Et il fallut qu'un employé se précipitât pour pousser hors des rails une petite voiture oubliée là, avec une vieille femme dedans. Une bande effarée de pèlerins traversa encore, à trente mètres de la locomotive, qui s'avançait, lente, grondante, fumante. D'autres, perdant la tête, allaient retourner sous les roues, si les hommes d'équipe ne les avaient saisis brutalement par les épaules. Enfin, le train s'arrêta, sans avoir écrasé personne, au milieu des matelas, des oreillers, des coussins qui traînaient, des groupes ahuris qui continuaient à tournoyer. Et les portières s'ouvrirent, un flot de voyageurs descendit, tandis qu'un autre flot montait, dans un double courant contraire, d'une obstination qui acheva de mettre le tumulte à son comble. Aux fenêtres des portières fermées, des têtes avaient paru, d'abord curieuses, puis frappées de stupeur devant l'étonnant spectacle, deux têtes de jeunes filles surtout, adorablement jolies, dont les grands yeux candides finirent par exprimer la plus douloureuse pitié.
Mais madame Maze était montée dans un wagon, suivie de son mari, si heureuse, si légère, qu'elle avait vingt ans, comme au soir déjà lointain de son voyage de noce. Et les portières furent refermées, la locomotive lâcha un grand coup de sifflet, puis s'ébranla, repartit lentement, lourdement, parmi la cohue qui, derrière le train, reflua sur les voies en un dégorgement d'écluse lâchée, de nouveau envahissante.

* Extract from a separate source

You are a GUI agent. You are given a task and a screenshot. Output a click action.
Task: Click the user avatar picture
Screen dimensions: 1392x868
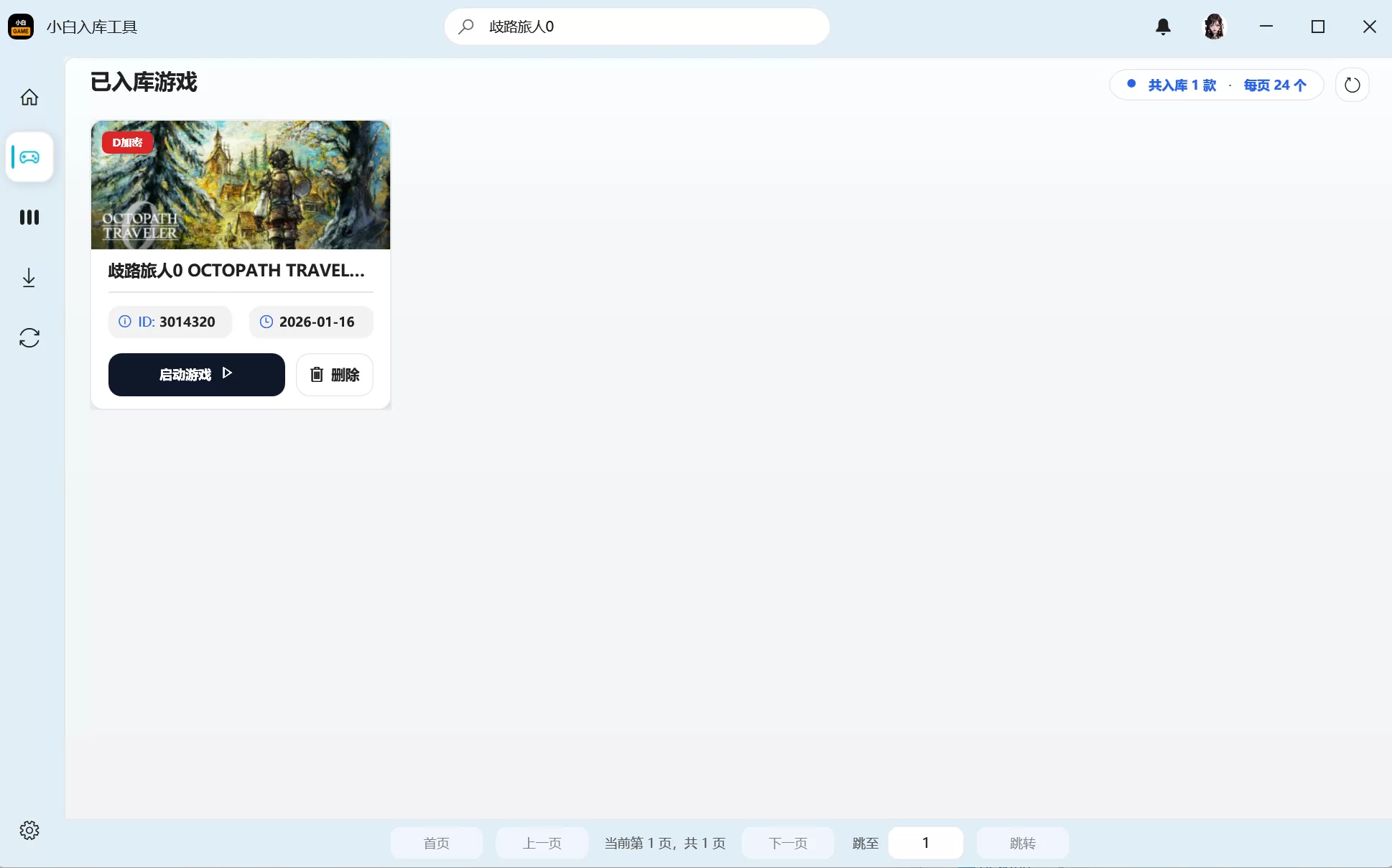tap(1214, 27)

-Barrez donc le quai! criait le chef de gare à ses hommes. Et veillez, quand on amènera la machine!
Au milieu de cette alerte, les pèlerins et les malades en retard venaient d'arriver. La Grivotte passa, avec ses yeux de fièvre, son excitation dansante, suivie d'Élise Rouquet et de Sophie Couteau, très gaies, essoufflées d'avoir couru. Toutes trois se hâtèrent de gagner le wagon, où soeur Hyacinthe les gronda. Elles avaient failli rester à la Grotte, où parfois des pèlerins s'oubliaient, ne pouvant s'en arracher, implorant, remerciant encore la sainte Vierge, lorsque le train les attendait à la gare.